К четырем часам дня Кейтель добрался до Рейхсканцелярии. «Когда мы с Йодлем вошли, то увидели, что фюрер в сопровождении Геббельса и Гиммлера направляется наверх, в рабочие помещения Имперской канцелярии… Мне сказали, что там выстроили для награждения членов "Гитлерюгенд", отличившихся в несении службы ПВО при авиационных налетах, и фюрер сейчас вручит им награды за храбрость, в том числе несколько Железных крестов… Фюрер поздоровался за руку при входе в предназначенное для оперативных совещаний помещение; при этом о его дне рождения никто не заговаривал.

Стоя один перед фюрером, я почувствовал, что не в состоянии произнести ни слова». И все-таки произнес:

- Провидение столь милостиво пощадило Вас при покушении 20 июля. И то, что сегодня, в день Вашего рождения, в эти самые серьезные дни, когда существованию созданного Вами Третьего рейха грозит величайшая опасность, Вы все еще держите руководство в своих руках, дает нам уверенность, что Вы примете необходимые решения. Мое мнение: нужно действовать, не дожидаясь, пока столица рейха станет полем битвы.

Кейтель хотел продолжать, но Гитлер перебил его:

- Кейтель, я знаю, что я хочу, я буду сражаться перед Берлином, в нем самом или позади него!

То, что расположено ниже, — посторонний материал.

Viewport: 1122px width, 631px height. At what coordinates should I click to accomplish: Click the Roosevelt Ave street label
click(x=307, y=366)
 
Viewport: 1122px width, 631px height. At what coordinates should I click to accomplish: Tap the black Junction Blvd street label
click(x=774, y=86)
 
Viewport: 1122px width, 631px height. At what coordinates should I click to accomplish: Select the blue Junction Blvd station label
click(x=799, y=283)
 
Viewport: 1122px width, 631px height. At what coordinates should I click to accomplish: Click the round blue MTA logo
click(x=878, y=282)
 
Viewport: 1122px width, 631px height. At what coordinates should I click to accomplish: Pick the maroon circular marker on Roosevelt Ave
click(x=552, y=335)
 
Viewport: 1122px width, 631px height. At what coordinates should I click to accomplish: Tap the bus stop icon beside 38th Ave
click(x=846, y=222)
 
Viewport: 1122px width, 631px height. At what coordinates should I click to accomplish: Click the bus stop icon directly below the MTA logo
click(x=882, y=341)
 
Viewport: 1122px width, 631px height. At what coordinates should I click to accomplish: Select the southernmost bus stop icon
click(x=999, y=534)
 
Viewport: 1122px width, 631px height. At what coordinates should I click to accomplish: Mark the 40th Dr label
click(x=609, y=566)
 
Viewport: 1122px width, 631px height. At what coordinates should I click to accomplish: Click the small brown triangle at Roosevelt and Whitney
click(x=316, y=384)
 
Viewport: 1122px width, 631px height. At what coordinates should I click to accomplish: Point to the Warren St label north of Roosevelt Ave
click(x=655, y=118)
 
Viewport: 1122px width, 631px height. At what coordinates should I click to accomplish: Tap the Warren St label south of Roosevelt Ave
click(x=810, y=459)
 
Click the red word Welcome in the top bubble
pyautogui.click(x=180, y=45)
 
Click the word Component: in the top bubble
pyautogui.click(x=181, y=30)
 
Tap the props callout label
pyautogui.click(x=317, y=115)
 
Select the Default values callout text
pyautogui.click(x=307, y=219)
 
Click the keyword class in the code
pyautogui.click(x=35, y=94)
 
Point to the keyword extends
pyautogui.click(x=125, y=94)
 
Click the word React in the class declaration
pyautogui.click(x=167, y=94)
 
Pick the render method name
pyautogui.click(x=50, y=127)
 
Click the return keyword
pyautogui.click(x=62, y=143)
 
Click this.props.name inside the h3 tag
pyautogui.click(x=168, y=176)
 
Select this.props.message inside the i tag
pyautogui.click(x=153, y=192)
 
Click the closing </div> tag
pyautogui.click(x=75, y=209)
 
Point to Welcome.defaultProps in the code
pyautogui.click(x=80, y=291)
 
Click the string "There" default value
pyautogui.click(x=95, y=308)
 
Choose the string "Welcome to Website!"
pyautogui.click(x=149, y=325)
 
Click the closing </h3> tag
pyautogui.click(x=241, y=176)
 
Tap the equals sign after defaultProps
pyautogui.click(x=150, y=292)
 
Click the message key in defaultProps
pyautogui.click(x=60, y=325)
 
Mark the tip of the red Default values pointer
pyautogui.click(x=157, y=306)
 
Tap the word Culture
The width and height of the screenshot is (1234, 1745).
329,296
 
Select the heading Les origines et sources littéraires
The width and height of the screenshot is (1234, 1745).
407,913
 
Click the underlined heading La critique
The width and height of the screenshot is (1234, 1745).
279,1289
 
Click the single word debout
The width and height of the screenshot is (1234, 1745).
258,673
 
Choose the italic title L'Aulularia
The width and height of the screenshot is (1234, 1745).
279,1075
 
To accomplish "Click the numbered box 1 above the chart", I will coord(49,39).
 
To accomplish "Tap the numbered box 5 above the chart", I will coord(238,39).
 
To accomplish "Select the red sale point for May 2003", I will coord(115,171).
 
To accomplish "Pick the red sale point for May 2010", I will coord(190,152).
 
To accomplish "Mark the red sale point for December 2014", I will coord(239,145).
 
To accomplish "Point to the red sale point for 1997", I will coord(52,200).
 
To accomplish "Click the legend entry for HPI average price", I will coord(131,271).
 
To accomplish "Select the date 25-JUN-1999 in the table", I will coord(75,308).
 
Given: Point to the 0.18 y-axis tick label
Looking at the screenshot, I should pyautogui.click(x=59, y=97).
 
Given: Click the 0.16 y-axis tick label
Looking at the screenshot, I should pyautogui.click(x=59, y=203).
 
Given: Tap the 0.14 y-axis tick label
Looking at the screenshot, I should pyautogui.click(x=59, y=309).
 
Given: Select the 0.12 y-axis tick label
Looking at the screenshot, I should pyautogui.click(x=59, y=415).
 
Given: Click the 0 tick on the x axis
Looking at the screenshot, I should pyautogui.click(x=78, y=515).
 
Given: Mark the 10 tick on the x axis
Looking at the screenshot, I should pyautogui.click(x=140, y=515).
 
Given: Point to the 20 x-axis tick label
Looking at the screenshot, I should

Среди собравшихся на военный совет была вся верхушка нацистской Германии. В последний раз они виделись друг с другом в таком составе.

Здесь были:

- официальный преемник фюрера рейхсминистр авиации, рейхсмаршал Великогерманского рейха Герман Геринг,

- рейхсфюрер СС Генрих Гиммлер,

- рейхсминистр пропаганды и президент имперской палаты культуры Йозеф Геббельс,

- заместитель Гитлера по партии, начальник партийной канцелярии НСДПА рейхсляйтер Мартин Борман,

- гросс-адмирал Карл Дёниц, главнокомандующий военно-морским флотом,

- министр иностранных дел Иоахим фон Риббентроп,

- рейхсминистр вооружений и боеприпасов Альберт Шпеер - личный архитектор Гитлера, он строил Имперскую канцелярию вместе с бункерами,

- фельдмаршал Кейтель, генерал-полковник Йодль, начальник Имперской службы безопасности Кальтенбруннер, начальник штаба Верховного командования сухопутных войск вермахта генерал Ганс Кребс.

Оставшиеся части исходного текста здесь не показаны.